But what about payments?

More obviously in payments, we know that:

  • Contactless payments have dramatically increased (to 78% of over the counter (OTC) sales) and rising,
  • Cash use has ‘fallen off a cliff’ (60% fall) – if ‘Cash is king’ then ‘the king is dead’ or at least: ‘on his last legs!’,
  • E-commerce payments have displaced face-to-face payments – driven online shopping, home delivery, ‘click ‘n’ collect’ and other models,
  • Food consumption has moved from restaurants to home cooking and take-aways,
  • Amazon, ASOS, Boden etc. have flourished and struggle to recruit staff to cope with sales growth; and home entertainment products sales have rocketed.

Financial crime has grown exponentially too, especially push payment scams and remote payments fraud, and driven a need for multi-factor authentication in e-commerce payments (the timing being good, but not perfect!). OTC fraud has been under control, but with less travel: cross-border transactions and forex revenues have been largely killed as well.

So prediction time…….

  1. Strong Customer Authentication / EMV3DS2.x

With Covid-19 and more e-commerce the UK needed to expedite complex SCA systems changes, certification and communication. But the FCA deferred enforcement from March 2021 to September 2021, which is now two years behind the original ‘EBA date’.

SCA delays will lead to more fraud in the short term; but the confusion will aggravate regulators across the EU and drive them to push harder for push-payment solutions, further revolt against the card scheme duopoly. Globally, we should then see new rush towards SCA to copy the EU solution and address a new global (but non-EU) e-commerce fraud pandemic.

  1. Payment Processing Costs

With higher relative card processing costs, including new EMV3DS2.x support fees, lost foreign currency and other cross-border revenues, we will see the card schemes try to reduce costs, but again increase processing fees. Again, this will fuel the ire of Europe’s regulators and accelerate the rollout and adoption of Open Banking, and much more innovation including more AISP and PISP participants.

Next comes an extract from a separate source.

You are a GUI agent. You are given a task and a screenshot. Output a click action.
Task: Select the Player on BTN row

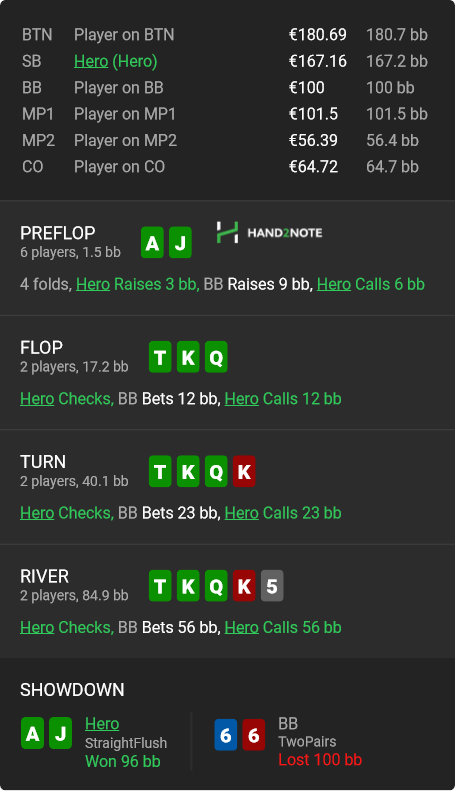pos(225,35)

  1. Central Bank Digital Currencies

With more contactless (78% OTC payments now) and more remote payments, often for smaller amounts card processing costs are increasingly disproportionate. With a 60% fall in cash use, maintaining a cash economy also gets increasingly expensive.  The Bank of England sponsored a review of the Future of Finance in June 2019: and these significant changes will fuel desire and speed of changes proposed within the report to the Bank’s Governor.

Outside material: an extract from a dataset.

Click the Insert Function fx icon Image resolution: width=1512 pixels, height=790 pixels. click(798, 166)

Central banks have been ‘playing’ with the need for their own CBDC, and our Covid ‘attack’ will cause banks across the EU and globally to move faster and more assertively towards national and global digital currencies, to more effectively compete with the international payment brands.

In turn these will either adopt some of the current digital currencies, or more likely make them redundant and kill off their values especially and including many of the blockchain currencies such as Bitcoin.

Local competent authorities and central banks will licence and encourage companies that can help them towards this goal, but they will inevitably need to legislate further to steer the direction.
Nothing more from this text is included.